Sometimes a POA is not signed or witnessed in accordance with the law. We can help you determine if a POA is valid.  We can take steps such as applying to court to obtain an order that, despite technical errors, the POA can be recognized as valid.

POA Interpretation & Advocacy

The interpretation of a POA can be complicated, particularly if it is vague, poorly drafted or it is unclear whether the individual contemplated the present circumstances. At times the attorney is compelled to follow the individual’s instructions but does not want to do so because the instructions may not have considered the exact scenario or the course of action indicated is no longer in the person’s best interests. Sometimes the attorney struggles because to follow the directions means to withdraw life-sustaining measures, but to ignore them is to violate the law. A health care professional may refuse to follow a POA if he or she has a different interpretation than the attorney. Family members often disagree about who ought to have been appointed as the attorney or what is in an individual’s best interests.

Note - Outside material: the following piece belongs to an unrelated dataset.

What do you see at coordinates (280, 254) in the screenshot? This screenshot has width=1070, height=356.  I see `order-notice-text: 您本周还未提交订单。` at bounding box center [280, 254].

These disputes can lead families and patients’ health care providers to a specialized health tribunal called the Consent and Capacity Board. For example, the health care practitioner who proposed the treatment might ask the Board to determine whether the decision-maker is complying with his or her legal obligations as a substitute decision-maker. The substitute decision-maker may lose his or her power to make decisions.

We represent families at the Consent and Capacity Board. At the same time, we are cognizant of the fact that the other party may be the patient’s health care provider and an overly adversarial approach is often counter-productive. We are skilled at striking the balance between effective advocacy and preservation of relationships.